Erforderliche Maßnahme A: Übersetzen Sie aus der Forumsdiskussion über die kostenlose Antivirus-Software von Microsoft den Satz „Vorallem müssen die die Virusdatenbank zumindest alle 3 Tage aktualisieren, einmal im Monat ist viel zu wenig.“ ins Englische.
Erforderliche Maßnahme B: Führen Sie die Forumsdiskussion über die kostenlose Antivirus-Software von Microsoft im Anschluss an den zuletzt wiedergegebenen Beitrag weiter.

# Kostenlose Antivirus-Software von Microsoft



## PCGH-Redaktion (12. Juni 2009)

Jetzt ist Ihre Meinung zu Kostenlose Antivirus-Software von Microsoft gefragt. Beachten Sie dabei unsere Forenregeln.




			Dieser Inhalt steht nur eingeloggten Mitgliedern zur Verfügung.
        

 Zurück zum Artikel: Kostenlose Antivirus-Software von Microsoft


----------



## guna7 (12. Juni 2009)

Hört sich interessant an. Zu gegebener Zeit macht ihr doch bestimmt einen Test/Vergleich mit anderen kostenlosen Virenscannern?  Mit diesen konkurriert ja das Microsoft Produkt.


----------



## KTMDoki (12. Juni 2009)

bin mal gespannt, wie der abschneiden wird...

ich glaube aber nicht, dass der Morro anfangs eine Chance gegen andere Gratis-Antivirus-Software hat...


----------



## FortunaGamer (12. Juni 2009)

Naja ob das Ding so gut ist. Ich bleibe bei meinem. Aber auf einen Test bin auch gespannt.


----------



## Gast20150401 (12. Juni 2009)

FortunaGamer schrieb:


> Naja ob das Ding so gut ist. Ich bleibe bei meinem. Aber auf einen Test bin auch gespannt.



Auf nen Test warte ich auch noch.Aber schon mal gut das es nix kostet.


----------



## slayerdaniel (12. Juni 2009)

Zu Zeiten, in denen ich eine vollwertige Internet Security mit allen drum und dran in der Computerbild für 2,70 drin habe, wozu dann einen gratis Virenscanner? Der allein ist deutlich unsicherer!


----------



## Railroadfighter (12. Juni 2009)

Hmm, wenn das Teil Bugfrei und halbwegs sicher ist sollten die lieber gleich den Defender in Win7 entfernen und diese beilegen. Bin gespannt auf die Beta.

grüße, Railroads


----------



## KlawWarYoshi (12. Juni 2009)

sollten die dann aber bitte bei Win7 beilegen
dann ist auf den PC´s endlich kein Norton mehr VOR-installiert


----------



## klyer (12. Juni 2009)

entweder es wird gut. 
weil microsoft kann es ja optimal auf windows zuschneiden.
oder es wird mal wieder so nen flop eines neueinsteigers wie vl. z.B. "google chrome" 
mfg


----------



## Railroadfighter (12. Juni 2009)

klyer schrieb:


> weil microsoft kann es ja optimal auf windows zuschneiden.


Das hat man bei Onecare auch schon gesagt, aber auf jedem Mac lief es dann besser als auf Windows (), und die Erkennungsrate war auch mies. Vorallem müssen die die Virusdatenbank zumindest alle 3 Tage aktualisieren, einmal im Monat ist viel zu wenig.

grüße, Railroads


----------



## Shady (12. Juni 2009)

Finde ich eine gute Sache.
Ich werde zwar vermutlich weiter bei meinen verschiedenen Suites, für die verschiedenen Rechner, bleiben, schaden kann es aber nicht.
Bin schon auf erste Tests gespannt...


----------



## Xel'Naga (12. Juni 2009)

WOW.... GRATIS - wie untypisch von MS !

Datenauszug:
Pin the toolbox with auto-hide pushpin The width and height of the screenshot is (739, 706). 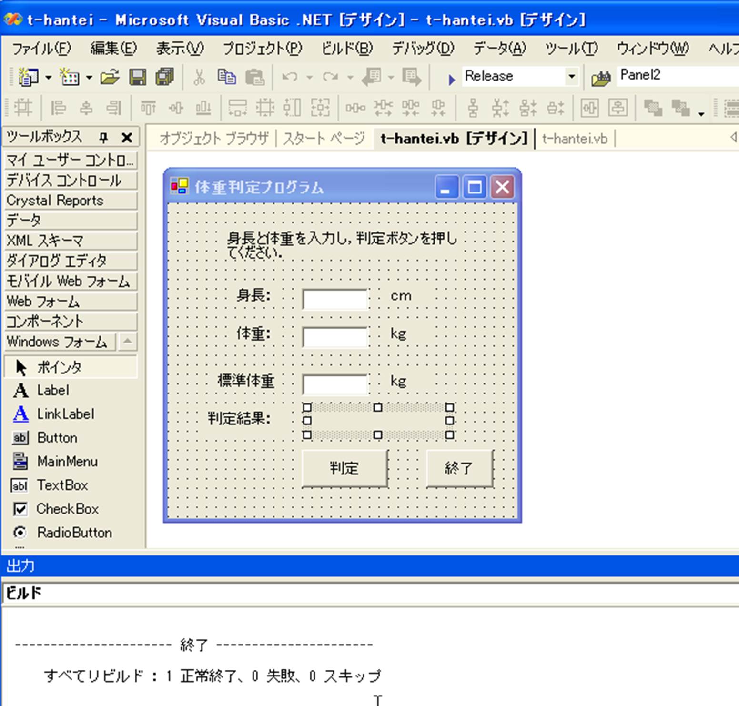click(x=103, y=138)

Lösung der Aufgabe A: Above all, they have to update the virus database at least every 3 days; once a month is far too little.

Lösung der Aufgabe B:
Hat jemand Erfahrung mit Live OneCare? Das muss ja wie andere Software von MS riesen Ressourcenhunger Haben!?!?!?!


----------



## Septimus (12. Juni 2009)

LianLi-GTX280 schrieb:


> WOW.... GRATIS - wie untypisch von MS !
> 
> Hat jemand Erfahrung mit Live OneCare? Das muss ja wie andere Software von MS riesen Ressourcenhunger Haben!?!?!?!




Ich habe es auf meiner Vista Partition drauf und es ist im Gegensatz zu vielen anderen Virenkillern harmlos was Ressourcen angeht.
Es ist unaufdringlich,man spürt kaum das es da ist.Praktisch fand ich die Einstellmöglichkeiten und auch die backupfunktion,bin damit Zufrieden und werde wenn meine Gratisverlängerung abgelaufen ist den Kostenlosen Nachfolger drauf packen,hoffe das der dann mit Windows 7 zusammen arbeitet.


----------



## hoschi8219 (12. Juni 2009)

dan können die von Microsoft, das antivirus programm gleich in windows7 einbauen. 

und gucken ob auch brauchbar. vieleicht ist es auch nur schrott. man weiss es noch nicht 

ansonsten gute idee.


----------



## boehmer_dce (12. Juni 2009)

Irgendwie kann ich mir das nicht so ganz vorstellen:

MS als Security-Anbieter...

Ob das gut geht?

Da fällt mir nur ein: Schuster bleib bei deinen Leisten..


----------



## Shady (12. Juni 2009)

hoschi8219 schrieb:


> dan können die von Microsoft, das antivirus programm gleich in windows7 einbauen.



Unwahrscheinlich: EU...
Spätestens wenn es bestätigt wäre, dass es in Win drin ist, beschwert sich Symantec. Danach würden sich die anderen Security-Hersteller anschließen...


----------



## CCJosh (12. Juni 2009)

Shady schrieb:


> Unwahrscheinlich: EU...
> Spätestens wenn es bestätigt wäre, dass es in Win drin ist, beschwert sich Symantec. Danach würden sich die anderen Security-Hersteller anschließen...


ja aber man könnte an die sicherheitswnung einen link drantun und der 08/15 user würde es downloaden
oder es git eine version ohne  wi mit dem media player


----------



## amdintel (12. Juni 2009)

hättense schon viel früher machen sollen.
warum jetzt erst ?


----------



## Shady (13. Juni 2009)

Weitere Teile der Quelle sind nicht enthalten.